ESTRATTO>
┏━━

Uno scenario meno ottimale porterebbe il Pil del 2026 in una forbice risibile tra il 2,7 e l’1,8. Lo studio analizza, comunque, solo lo scenario migliore. A fronte di 183 miliardi di investimenti, nel 2026 si dovrebbe verificare un aumento strutturale del Pil di circa 70 miliardi, determinando un moltiplicatore del Pil pari a 1,2.
Cgia di Mestre, l’impatto del Pnrr sulle opere pubbliche
Il commento allo studio è desolante, ed ecco perché il Pnrr non inciderà sul Pil. “Un risultato non particolarmente esaltante”. Soprattutto “se si tiene conto che, secondo uno studio della Banca d’Italia, la realizzazione delle opere pubbliche può avere ripercussioni importanti sulla crescita economica di un paese se il moltiplicatore della spesa pubblica per investimenti è compreso tra l’1 e il 2. È vero che l’1,2 per cento previsto dal Governo Draghi nel Pnrr ricadrebbe nella forchetta indicata dalla Banca d’Italia. Ma è altrettanto vero che raggiungeremo questo obbiettivo solo se tutto andrà per il verso giusto“. E proprio il dibattito delle ultime settimane mette in dubbio questa possibilità. Questo per via della “cronica inefficienza che caratterizza buona parte della nostra Pubblica Amministrazione, la mole di burocrazia che attanaglia il paese, l’incapacità storica, come dicevamo più sopra, di spendere tutti i fondi europei”.
La confederazione degli artigiani conclude con una nota amara. “Va ricordato che l’Italia non desta una elevata affidabilità in materia di previsioni macro economiche. I dati dell’European Fiscal Board (organo consultivo indipendente della Commissione Europea, ndr) sono impietosi: tra il 2013 e il 2019 siamo il Paese che ha ‘sbagliato’ di più. Un’altra ragione per dubitare che saremo in grado di raggiungere la crescita del Pil del 3,6 per cento e, conseguentemente, disporre di un moltiplicatore dell’1,2″.

┗━━

DATI FORNITI>
┏━━

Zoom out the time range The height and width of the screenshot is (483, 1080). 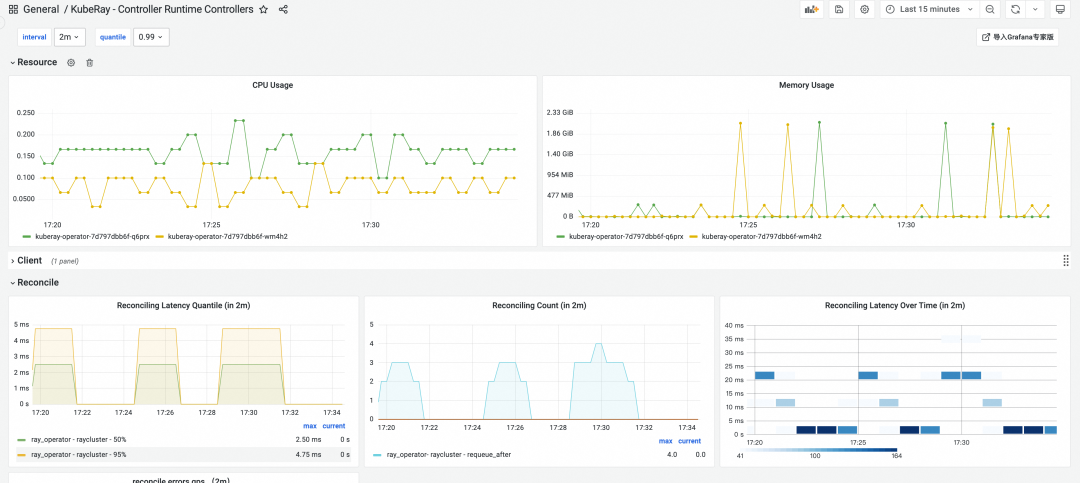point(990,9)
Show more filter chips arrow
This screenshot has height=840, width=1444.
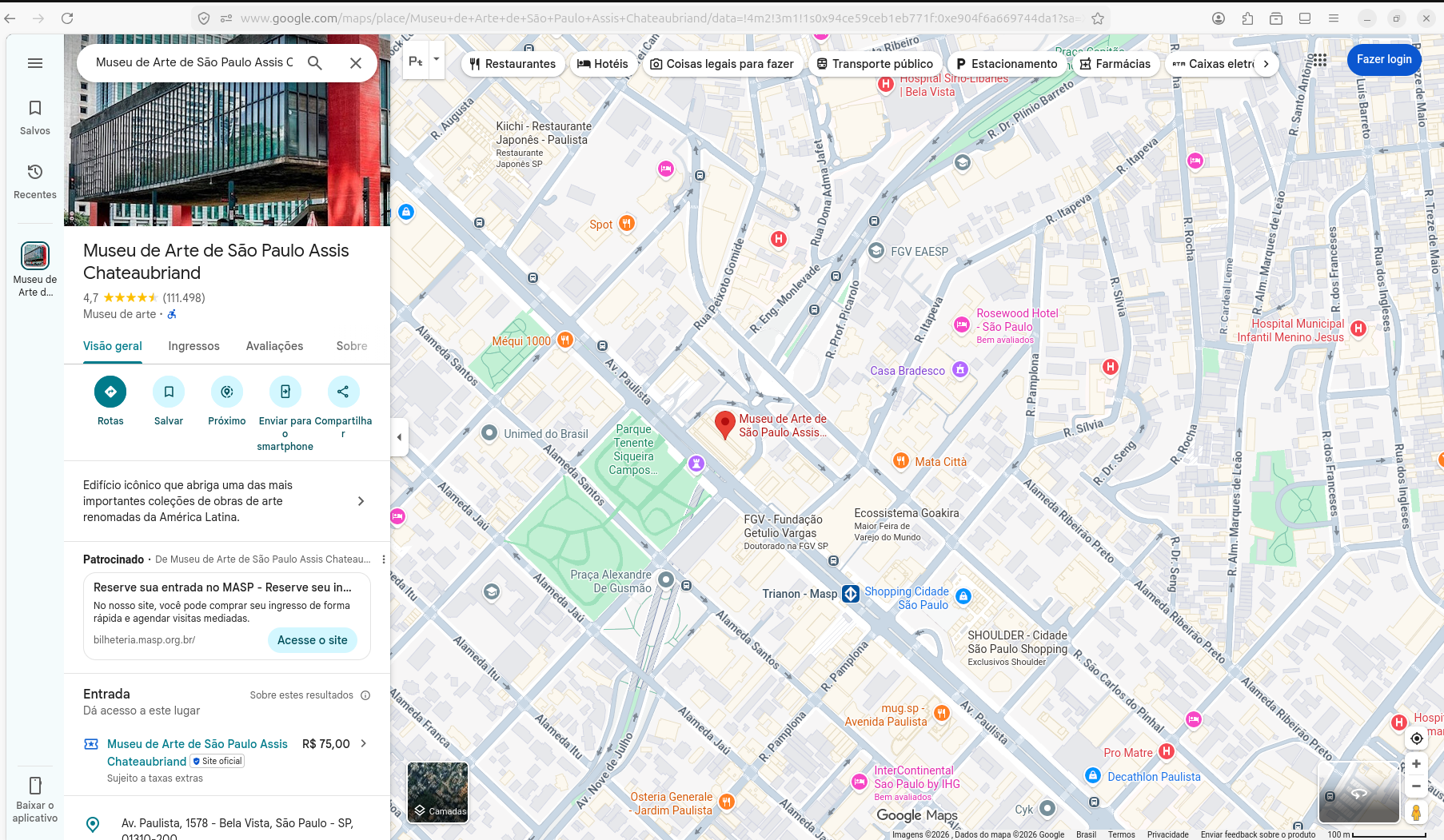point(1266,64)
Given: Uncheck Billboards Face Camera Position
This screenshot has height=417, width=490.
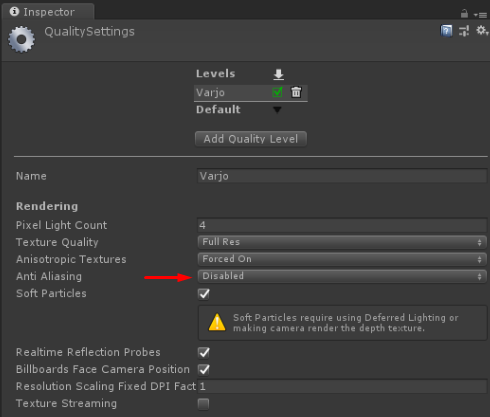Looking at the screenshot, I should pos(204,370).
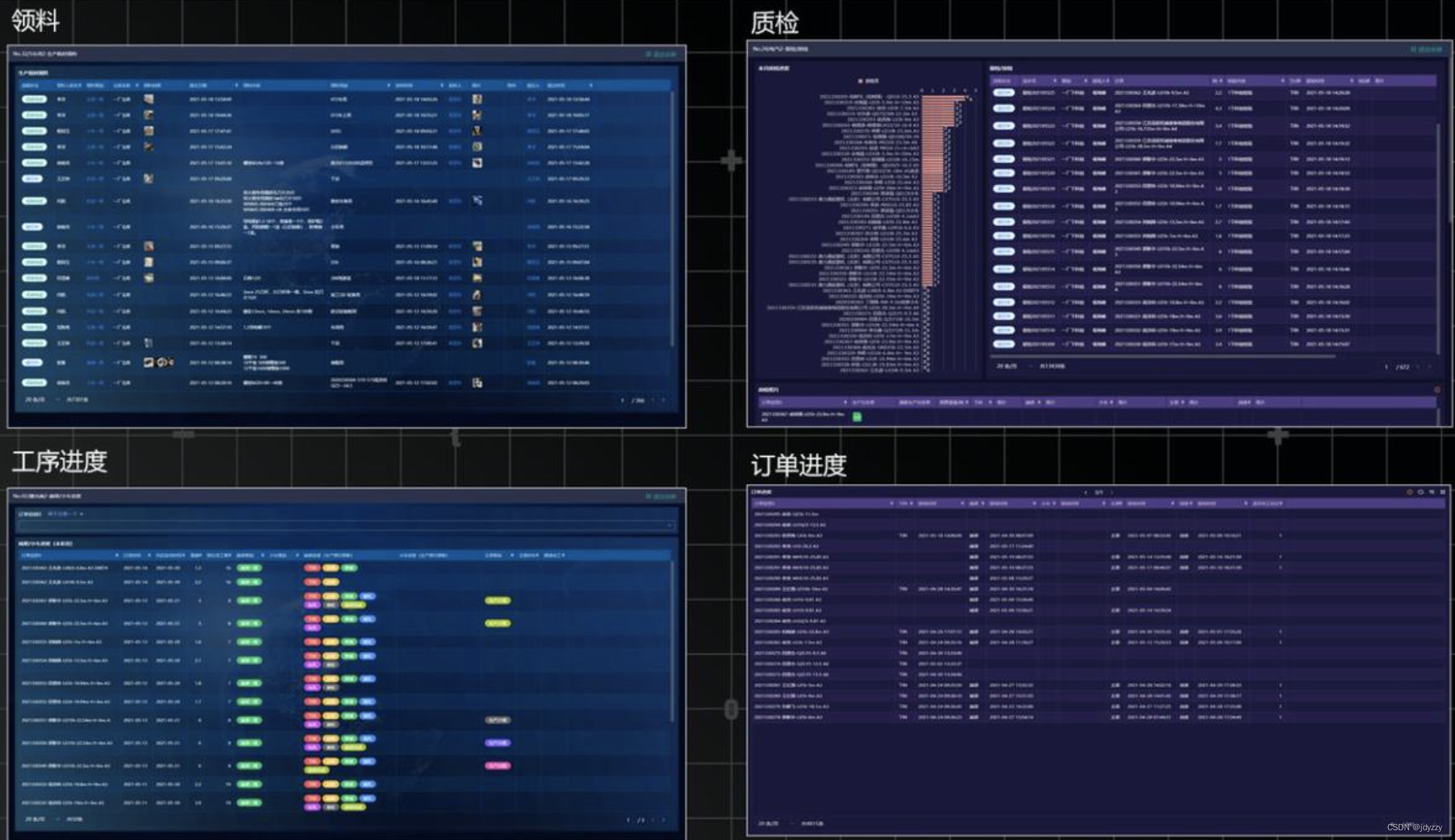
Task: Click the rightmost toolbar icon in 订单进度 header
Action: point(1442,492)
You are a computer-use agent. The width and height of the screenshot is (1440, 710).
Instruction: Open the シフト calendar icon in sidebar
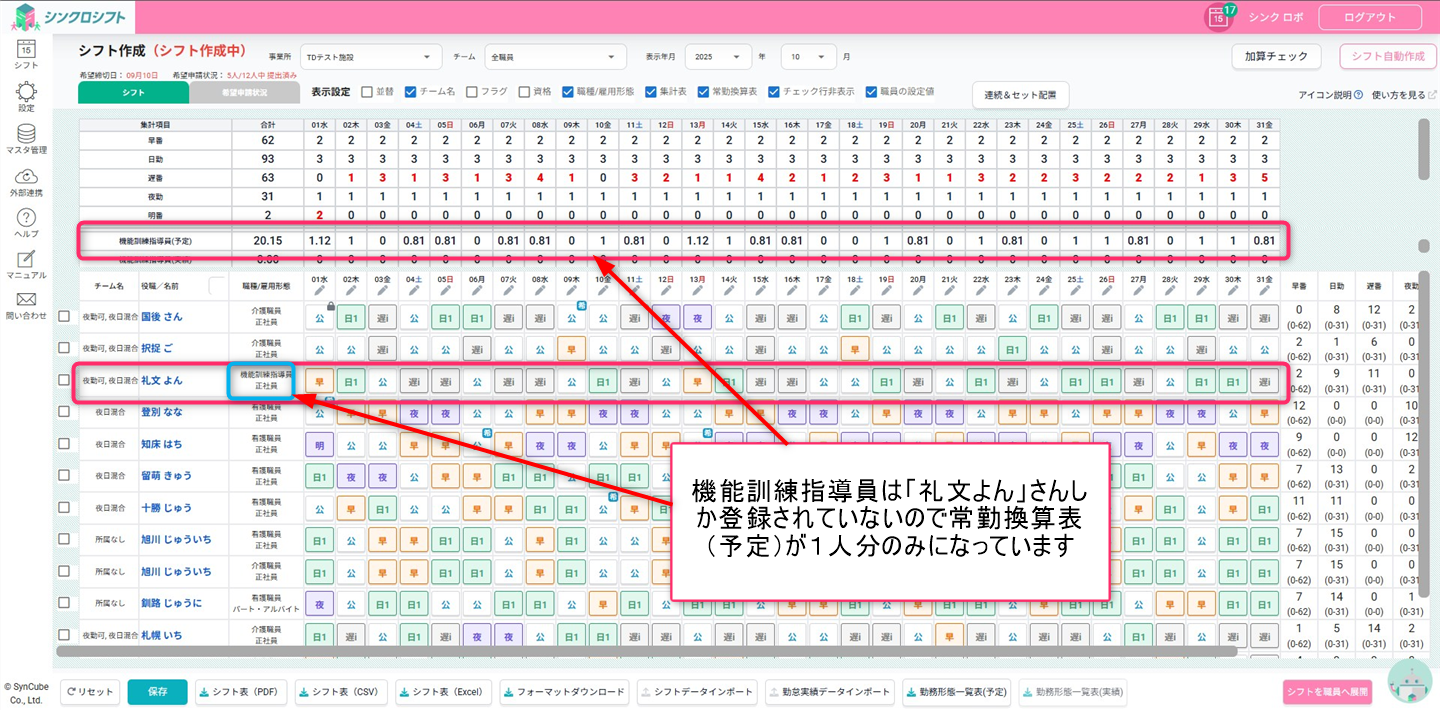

┗━━

BREVE ESERCIZIO> Aggiorna il brano sul Pnrr riscrivendone la parte che comincia con "La confederazione degli" e termina con "un moltiplicatore dell’1,2″.", mettendo "spietati" al posto di "impietosi". Le righe sono materiale a sé, indipendente dal brano sul Pnrr.

SOLUZIONE ESERCIZIO>
La confederazione degli artigiani conclude con una nota amara. “Va ricordato che l’Italia non desta una elevata affidabilità in materia di previsioni macro economiche. I dati dell’European Fiscal Board (organo consultivo indipendente della Commissione Europea, ndr) sono spietati: tra il 2013 e il 2019 siamo il Paese che ha ‘sbagliato’ di più. Un’altra ragione per dubitare che saremo in grado di raggiungere la crescita del Pil del 3,6 per cento e, conseguentemente, disporre di un moltiplicatore dell’1,2″.